Visualising and quantifying momentum transport in cloudy boundary layers using collocated lidar and cloud radars

Convective clouds may be associated with substantial transport of momentum. The process of convective momentum transport is typically investigated using simulations due to a lack of observations. This study exploits the currently available remote sensing techniques to visualize wind structures within clouds and their surroundings and quantify the vertical transport of momentum.

The Tracing Convective Momentum Transport in Complex Cloudy Atmospheres experiment (CMTRACE) took place in the experimental site in Cabauw (The Netherlands) between September 13th and October 3rd 2021, as part of the RUISDAEL project. The goal of CMTRACE was to provide continuous profiles of horizontal and vertical wind components with a temporal resolution of ~1 minute and vertical resolution of ~50 m within the cloud and sub-cloud layers to improve our understanding of the role of momentum transport on different scales. One scanning wind lidar provided the observations in the sub-cloud layer, while in the cloud layer, the observations were obtained by one scanning and one vertically pointing cloud radar. The high-resolution data produced by those instruments across the boundary layer can also benefit data assimilation and model evaluation.

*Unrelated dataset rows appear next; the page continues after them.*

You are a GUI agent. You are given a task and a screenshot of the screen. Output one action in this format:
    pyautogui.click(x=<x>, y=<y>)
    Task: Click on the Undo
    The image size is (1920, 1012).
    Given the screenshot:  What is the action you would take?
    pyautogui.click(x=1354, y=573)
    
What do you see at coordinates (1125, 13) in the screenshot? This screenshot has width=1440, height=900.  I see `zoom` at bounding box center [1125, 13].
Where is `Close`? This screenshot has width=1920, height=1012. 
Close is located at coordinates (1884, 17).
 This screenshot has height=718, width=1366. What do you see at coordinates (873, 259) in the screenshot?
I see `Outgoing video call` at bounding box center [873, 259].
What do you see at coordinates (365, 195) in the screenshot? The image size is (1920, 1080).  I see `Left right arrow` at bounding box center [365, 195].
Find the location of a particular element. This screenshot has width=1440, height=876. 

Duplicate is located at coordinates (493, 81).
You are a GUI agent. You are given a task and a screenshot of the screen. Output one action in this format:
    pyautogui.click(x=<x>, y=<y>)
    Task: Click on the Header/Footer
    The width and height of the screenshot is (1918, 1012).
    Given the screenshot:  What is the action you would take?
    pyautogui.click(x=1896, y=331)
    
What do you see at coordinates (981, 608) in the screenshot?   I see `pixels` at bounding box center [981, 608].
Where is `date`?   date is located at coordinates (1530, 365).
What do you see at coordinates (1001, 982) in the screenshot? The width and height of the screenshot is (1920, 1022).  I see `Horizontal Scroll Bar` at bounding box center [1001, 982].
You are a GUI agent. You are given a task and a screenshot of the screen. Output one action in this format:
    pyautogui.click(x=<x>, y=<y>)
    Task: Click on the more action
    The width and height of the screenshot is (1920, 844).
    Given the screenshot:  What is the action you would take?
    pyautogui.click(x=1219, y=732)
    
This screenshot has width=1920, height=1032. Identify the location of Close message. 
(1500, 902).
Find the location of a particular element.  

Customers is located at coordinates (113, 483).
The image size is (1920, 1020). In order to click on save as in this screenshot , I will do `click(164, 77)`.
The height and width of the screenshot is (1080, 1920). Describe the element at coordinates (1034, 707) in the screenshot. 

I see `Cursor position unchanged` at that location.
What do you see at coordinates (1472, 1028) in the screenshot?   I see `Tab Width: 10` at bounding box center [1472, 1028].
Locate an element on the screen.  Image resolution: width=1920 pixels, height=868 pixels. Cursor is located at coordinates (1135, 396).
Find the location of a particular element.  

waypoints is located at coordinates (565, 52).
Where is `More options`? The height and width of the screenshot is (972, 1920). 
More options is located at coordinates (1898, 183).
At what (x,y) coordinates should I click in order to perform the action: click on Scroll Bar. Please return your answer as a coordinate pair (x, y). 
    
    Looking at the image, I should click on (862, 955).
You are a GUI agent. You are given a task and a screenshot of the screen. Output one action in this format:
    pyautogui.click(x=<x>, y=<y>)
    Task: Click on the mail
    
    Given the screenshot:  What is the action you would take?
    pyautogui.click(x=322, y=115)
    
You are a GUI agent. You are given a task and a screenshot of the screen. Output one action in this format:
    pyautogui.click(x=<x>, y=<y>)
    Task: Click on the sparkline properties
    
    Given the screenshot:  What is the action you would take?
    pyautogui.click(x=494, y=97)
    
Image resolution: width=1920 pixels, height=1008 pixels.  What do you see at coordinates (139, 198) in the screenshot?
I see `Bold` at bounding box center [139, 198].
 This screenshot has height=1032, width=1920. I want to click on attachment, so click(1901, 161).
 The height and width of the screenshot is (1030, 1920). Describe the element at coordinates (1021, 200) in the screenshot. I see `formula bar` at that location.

During CMTRACE, we sampled various cloud regimes such as non-precipitating shallow cumulus, deep convective clouds and stratiform clouds. Due to the presence of insects, the radar provided almost identical wind profiles to the lidar up to cloud base, giving us confidence in the quality of the observations. The dataset was also validated against the data from radiosondes and the Cabauw mast tower.

In this presentation, we outline the CMTRACE observational dataset and present statistical analyses and classification of the data into different cloud regimes. The profiles of wind fluctuations and momentum fluxes are used to exemplify correlations between vertical and horizontal wind on both cloud- and mesoscale scales.